On Tue, 19 Sep 2000 09:23:42 -0500 (CDT), jf noonan <jfn1 at msc.com> wrote:
>
>> by himself (and apparently by people like kelley), quite
>> seriously. raymond has really become a fsm pimp, trying to
>> lord himself over it and control how it is seen. but are
>> you asking how the people who code apache or linux or samba,
>> et al, view him? they don't. they don't consider him at
>> all. you can't pimp what you can't sell...
>
> This is crap. This is the guy that got Netscape to do the
> Open Source thang.
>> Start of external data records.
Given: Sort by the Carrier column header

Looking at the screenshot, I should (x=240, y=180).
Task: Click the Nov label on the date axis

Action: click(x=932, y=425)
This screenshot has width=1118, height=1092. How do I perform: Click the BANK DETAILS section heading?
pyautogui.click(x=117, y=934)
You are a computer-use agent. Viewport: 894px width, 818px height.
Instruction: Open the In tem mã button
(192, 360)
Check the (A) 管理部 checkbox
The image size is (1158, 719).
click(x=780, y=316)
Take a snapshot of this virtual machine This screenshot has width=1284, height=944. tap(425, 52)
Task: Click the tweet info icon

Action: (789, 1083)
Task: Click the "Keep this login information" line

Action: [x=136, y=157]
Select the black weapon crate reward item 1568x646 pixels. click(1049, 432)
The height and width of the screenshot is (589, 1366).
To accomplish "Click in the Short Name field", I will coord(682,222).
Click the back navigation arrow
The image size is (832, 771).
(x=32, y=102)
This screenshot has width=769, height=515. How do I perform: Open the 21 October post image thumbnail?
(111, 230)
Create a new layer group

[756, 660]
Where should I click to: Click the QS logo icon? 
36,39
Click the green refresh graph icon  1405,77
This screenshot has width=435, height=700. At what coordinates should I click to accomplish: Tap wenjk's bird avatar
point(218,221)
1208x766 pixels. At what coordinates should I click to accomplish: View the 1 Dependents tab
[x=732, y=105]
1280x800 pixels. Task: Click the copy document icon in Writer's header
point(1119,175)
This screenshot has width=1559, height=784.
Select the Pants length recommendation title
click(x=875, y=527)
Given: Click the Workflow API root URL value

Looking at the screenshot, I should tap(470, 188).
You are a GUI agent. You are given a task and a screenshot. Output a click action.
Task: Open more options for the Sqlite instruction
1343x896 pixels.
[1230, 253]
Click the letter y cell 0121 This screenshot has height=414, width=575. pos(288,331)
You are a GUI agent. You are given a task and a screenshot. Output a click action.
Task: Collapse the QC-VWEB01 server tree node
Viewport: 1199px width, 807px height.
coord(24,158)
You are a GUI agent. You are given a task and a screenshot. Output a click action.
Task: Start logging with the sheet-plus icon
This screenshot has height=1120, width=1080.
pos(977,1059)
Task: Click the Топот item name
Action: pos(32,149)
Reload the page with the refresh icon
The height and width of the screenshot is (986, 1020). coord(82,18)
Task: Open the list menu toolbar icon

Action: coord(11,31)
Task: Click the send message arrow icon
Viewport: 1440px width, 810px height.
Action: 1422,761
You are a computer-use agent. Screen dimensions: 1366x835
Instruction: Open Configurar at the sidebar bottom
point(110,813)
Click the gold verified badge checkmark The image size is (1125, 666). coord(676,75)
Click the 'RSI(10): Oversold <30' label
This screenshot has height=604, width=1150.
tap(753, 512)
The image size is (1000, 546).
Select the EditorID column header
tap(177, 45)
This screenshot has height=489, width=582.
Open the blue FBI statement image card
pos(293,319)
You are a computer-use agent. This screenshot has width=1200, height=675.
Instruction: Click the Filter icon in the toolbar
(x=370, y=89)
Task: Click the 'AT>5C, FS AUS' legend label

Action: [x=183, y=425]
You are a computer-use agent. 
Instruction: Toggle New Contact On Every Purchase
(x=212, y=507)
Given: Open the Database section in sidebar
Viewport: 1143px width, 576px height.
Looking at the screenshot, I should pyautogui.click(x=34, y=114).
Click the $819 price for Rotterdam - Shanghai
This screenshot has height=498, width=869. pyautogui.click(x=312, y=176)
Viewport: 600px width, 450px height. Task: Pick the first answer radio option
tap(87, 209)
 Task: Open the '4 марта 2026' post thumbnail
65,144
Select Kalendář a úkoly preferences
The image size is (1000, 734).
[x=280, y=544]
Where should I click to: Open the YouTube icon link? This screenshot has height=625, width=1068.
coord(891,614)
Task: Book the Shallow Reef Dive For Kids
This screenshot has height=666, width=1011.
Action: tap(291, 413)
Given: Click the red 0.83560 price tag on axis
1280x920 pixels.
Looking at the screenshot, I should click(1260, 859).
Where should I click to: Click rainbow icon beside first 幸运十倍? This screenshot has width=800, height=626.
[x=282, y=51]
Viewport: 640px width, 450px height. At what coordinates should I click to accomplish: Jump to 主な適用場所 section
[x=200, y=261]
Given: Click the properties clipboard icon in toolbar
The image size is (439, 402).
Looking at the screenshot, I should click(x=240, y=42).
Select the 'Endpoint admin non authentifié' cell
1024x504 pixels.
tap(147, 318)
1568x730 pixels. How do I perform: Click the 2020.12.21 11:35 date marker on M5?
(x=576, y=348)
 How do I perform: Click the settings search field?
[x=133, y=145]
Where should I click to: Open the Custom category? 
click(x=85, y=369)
This guy is greatly in demand as a
> speaker to all sorts of geek/ open source/ linux what-have-
> you things. 'His' cyberlibertarianism is all over the place
> and I don't mean just political places like cypherpunks or
> politech either.

sorry, i misplaced my altar to eric last night...

i didn't see him in pittsburgh, did you? funny, his speaking engagements seem to prohibit him from actually participating in building the digital environment...


>> you thoroughly glossed over one of the most important points
>> in yesterday's posts -- geekdom is still so new, still so
>> unchartered, that it is still a verbal, not a literate,
>> tradition. your mo, to conquer all the literature and then
>> parse it thoroughly, won't work here. the docs that exist
>> aren't that authoritative.
>
> Rubbish. Do you have any idea how old the Jargon File is?

i am not quite sure what your point was here? are you suggesting that the digital environment is documented through the jargon file? are you thinking that one can learn how to hack/code/think using the jargon file? are you thinking that we can be credentialled based on the jargon file? or are you assuming that one can learn all about geekdom from the jargon file? i just don't see it myself.

if you think that the computer underground is authoritatively documented -- and i am sure you don't mean the jargon file -- please tell me where. both kel and i would be interested in *that* source...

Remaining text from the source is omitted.